Me politicé muy rápido cuando llegué a la facultad, aunque en mi casa siempre se hablaba de política. Recuerdo que todos los días pasaba por delante de una sede que tenía Bases Autónomas en la universidad. Eso es lo que yo me encontré nada más llegar. Allí me pilló, además, el asesinato de Lucrecia. Era la primera vez que se hablaba abiertamente de racismo. Recuerdo, además, cuando se hizo el minuto de silencio en la facultad. Mientras estábamos en la concentración, noté un gran ruido y mi chico, de repente, me empujó a un lado. Alguien había lanzado un cartel desde el piso de arriba y, si no me llega a apartar, me parte la cabeza.

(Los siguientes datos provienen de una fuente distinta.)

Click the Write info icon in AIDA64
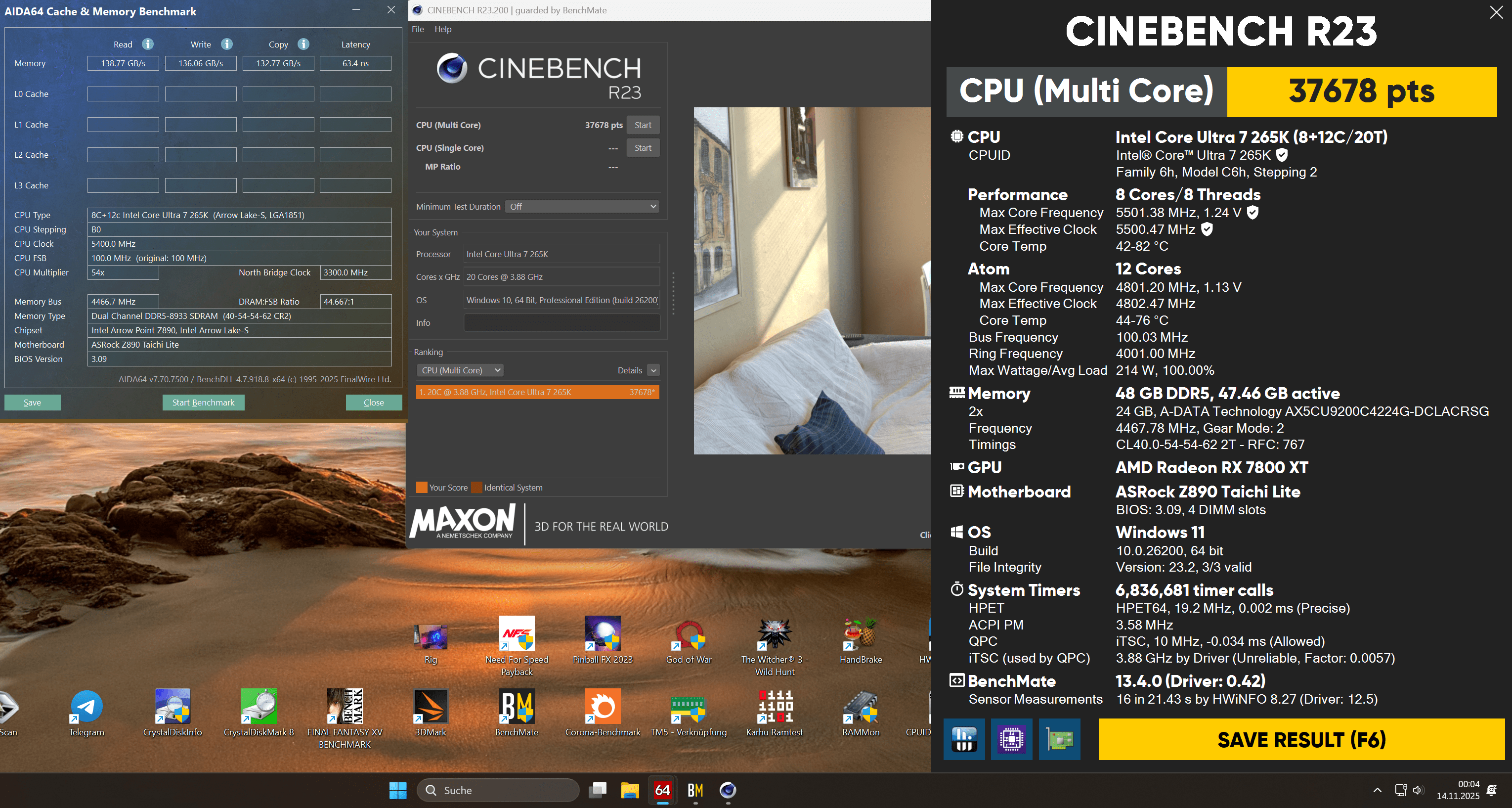This screenshot has width=1512, height=808. coord(226,44)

Aquellos meses próximos al asesinato de Lucrecia hubo diversos ataques neonazis; también contra los jóvenes negros amigos de Ana, a quienes más de una vez les decían que se fueran «a su país». Sin embargo, ellos habían nacido aquí. «Yo estoy bien mi casa. El que se va a ir eres tú». Y así se plantaron los negros y los mestizos ante los neonazis. «Si no lo comprendían hablando, se les explicaba a golpes, que era el único lenguaje que entendían».

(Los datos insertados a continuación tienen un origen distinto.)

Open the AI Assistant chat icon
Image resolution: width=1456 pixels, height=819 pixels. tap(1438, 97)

Ana compartió con los Color Power y otros jóvenes ese sentimiento antifascista que primero les obligó a estar alerta y defenderse, y después se transformó en ofensiva.
Presencié muchos enfrentamientos, algunos muy violentos. Hubo una generación de chavales que tuvo que partirse la cara sin tener por qué. Ellos estaban en su barrio, en su país, y venían los nazis a decirles que se fueran y a agredirlos. Iban a los bares de música negra, iban a buscarnos. Pero hubo respuesta. Incluso se les fue a buscar. No solo negros, también amigos blancos. Hubo sinergias con otros grupos. Sobre todo con los SHARP, los skinheads antirracistas, quienes estaban en primera línea contra los nazis. Todos ellos demostraron una actitud brutal, plantaron cara. Y se les acabó echando. Se ganó esa batalla.

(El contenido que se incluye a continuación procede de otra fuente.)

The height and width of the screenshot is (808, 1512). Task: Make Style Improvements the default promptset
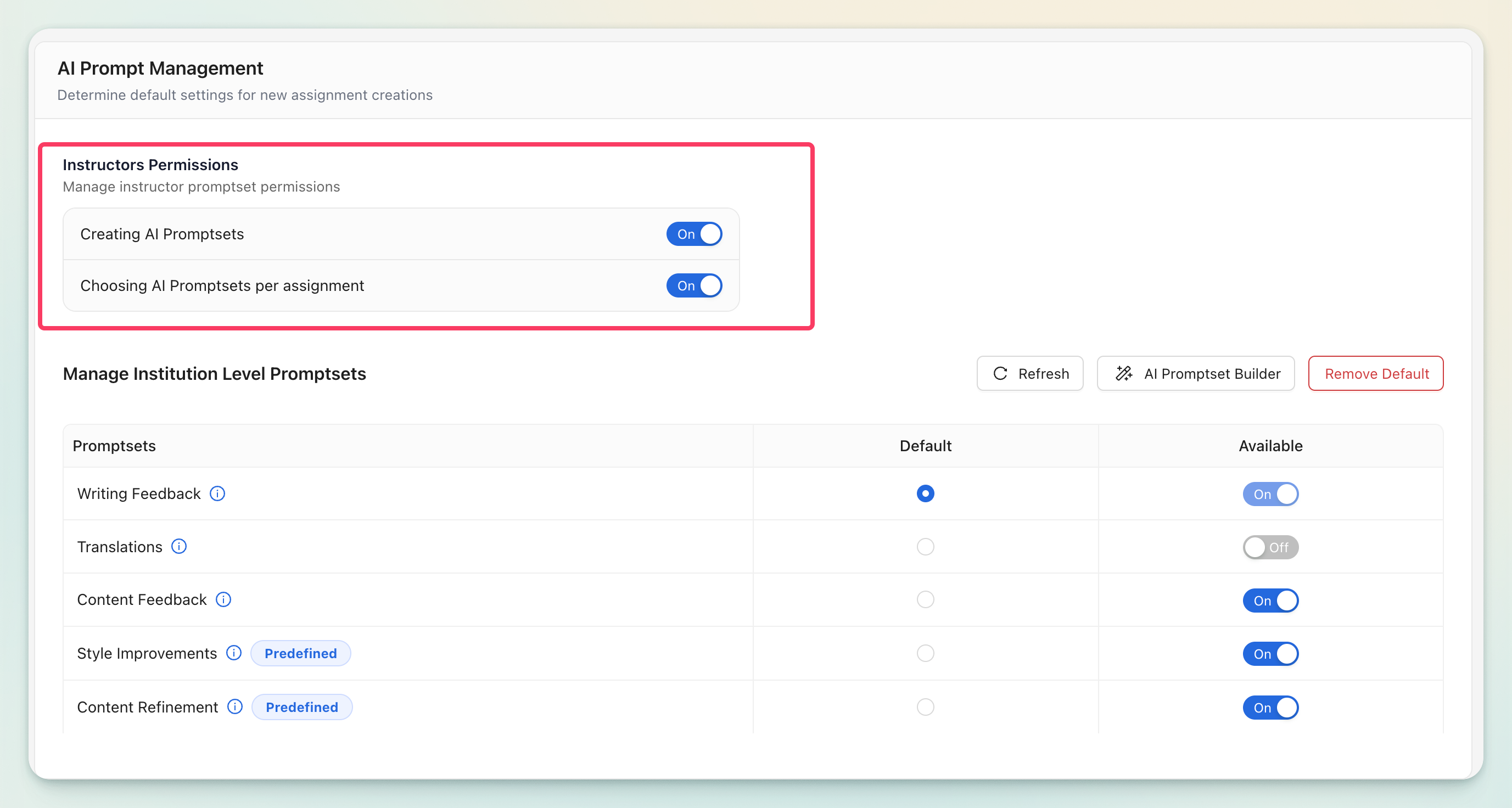(x=925, y=653)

Como ya contaba Zannou, aquellos años se consiguió frenar a los grupos de neonazis que pretendían cazar negros. Y fue a base de hostias, las cosas como son. Ana precisa:
Luego, cuando empezó a llegar migración, ya se atrevían menos. Ya no iban a Lavapiés y a otros sitios. Con los senegaleses y los marroquíes no se atrevían.
Primero en el barrio y después en el mundo de la música, Ana vivió con mucho empoderamiento el hecho de ser mujer y mestiza en un entorno muy masculinizado y a menudo muy machista. Junto a otras dos mujeres, formó parte del sello Zona Bruta, que se creó en 1996. Por allí pasaron artistas como CPV, SFDK, VKR, la Mala Rodríguez, Frank T, Hablando en Plata o Zenit (MC). El componente antifascista del hip hop, como el de muchas otras músicas que formaban parte de la banda sonora de aquellos años, era un reflejo de lo que vivían los jóvenes entonces.